The other night over on Twitter I saw an interesting question about authors and method writing. Just how deep do authors go when creating the personalities that fill those pages? I’ve never heard of anyone trying to become their character in real life, like Brando preparing for a role (though it’s an interesting idea). But we all know that it sometimes works the other way, where the main character is based on the author.
When it came to carousing, Ian Fleming was James Bond before James Bond.
I remember many, many years ago going to a public library event where a local author did a roundtable discussion on her process. Somewhere around here I’ve got her novel, but I admit I never read it. I also have to confess that I really got on her nerves by asking more questions about getting published than how she wrote (which probably says something about my self-confidence).

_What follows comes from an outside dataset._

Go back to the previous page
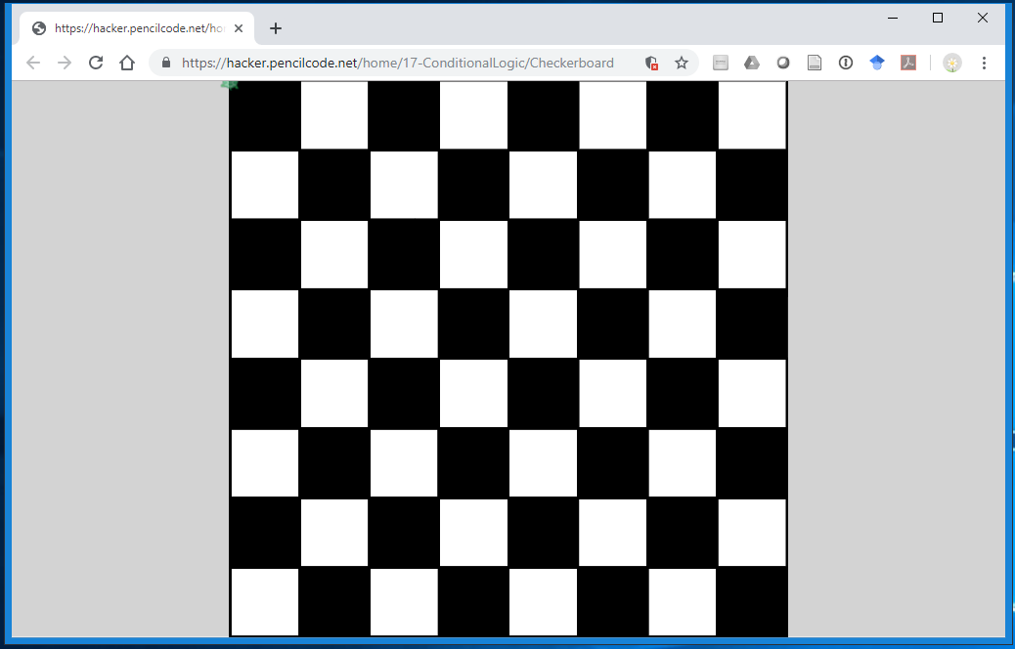 pyautogui.click(x=32, y=63)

Making sausage is easy. Selling it is the hard part. For me, anyway.
Whatever information the author offered me is long forgotten. What I do remember is that annoying old lady in the corner who dominated the conversation. She said that knew everything about her main character: how she dressed, her favorite perfume, all sorts of extraneous details that would never be included in her manuscript. If that’s writing method, she was going method. Maybe it helped her, I’ll never know. But to me, it sounded like a self-indulgent waste of time.
It’s like listening to George R.R. Martin talk about his fantasyland like it’s a real place. So stupid.
Or is it? For all his faults, Martin has had success I can only dream of. And reading Quentin Tarantino’s novelization of Once Upon A Time… In Hollywood shows that he builds far more backstory into his characters than is necessary for a movie. There’s something to be said for using Hemingway’s iceberg theory in characterization. When the author can speak with an authoritative voice about everything, the reader feels reassured that what they see is grounded in things they cannot.
But as for me, I take a more nuts and bolts approach.
To my mind, every character is there to serve a function. There are certain things that a hero must do to fulfill his role. The herald archetype is there to do one thing, and do it well, even if he gradually morphs into a different archetype later. A mentor character mentors the hero, and how he takes his coffee is probably none of my business (I'm exagerating, just a bit, as some flourishes are important). Many of my characters are inspired by real people, or even myself, of course. The real people are the part of the iceberg that’s underwater. I only concern myself with what’s above.
Sometimes authors talk about their characters surprising them. So far, mine do not.
My characters don’t “surprise me” because I never think of them as real. The elements of Story are as tangible in my mind as anything, but I don’t anthropomorphize a nail. Other writers talking about a character taking the story in a new direction would to me just be a sign that I’d made an error somewhere in the story structure. Or that I’m about to make an error. I’ve studied Story so thoroughly that I write by intuition and do my best to turn all the various elements into gold.
Sometimes I even surprise myself. But they're just elements.
All that said, writing is an art. There’s no right or wrong way to make art as long as it gets made. Anyone spending hours and hours picking out perfume is just procrastinating if she never goes back to the page.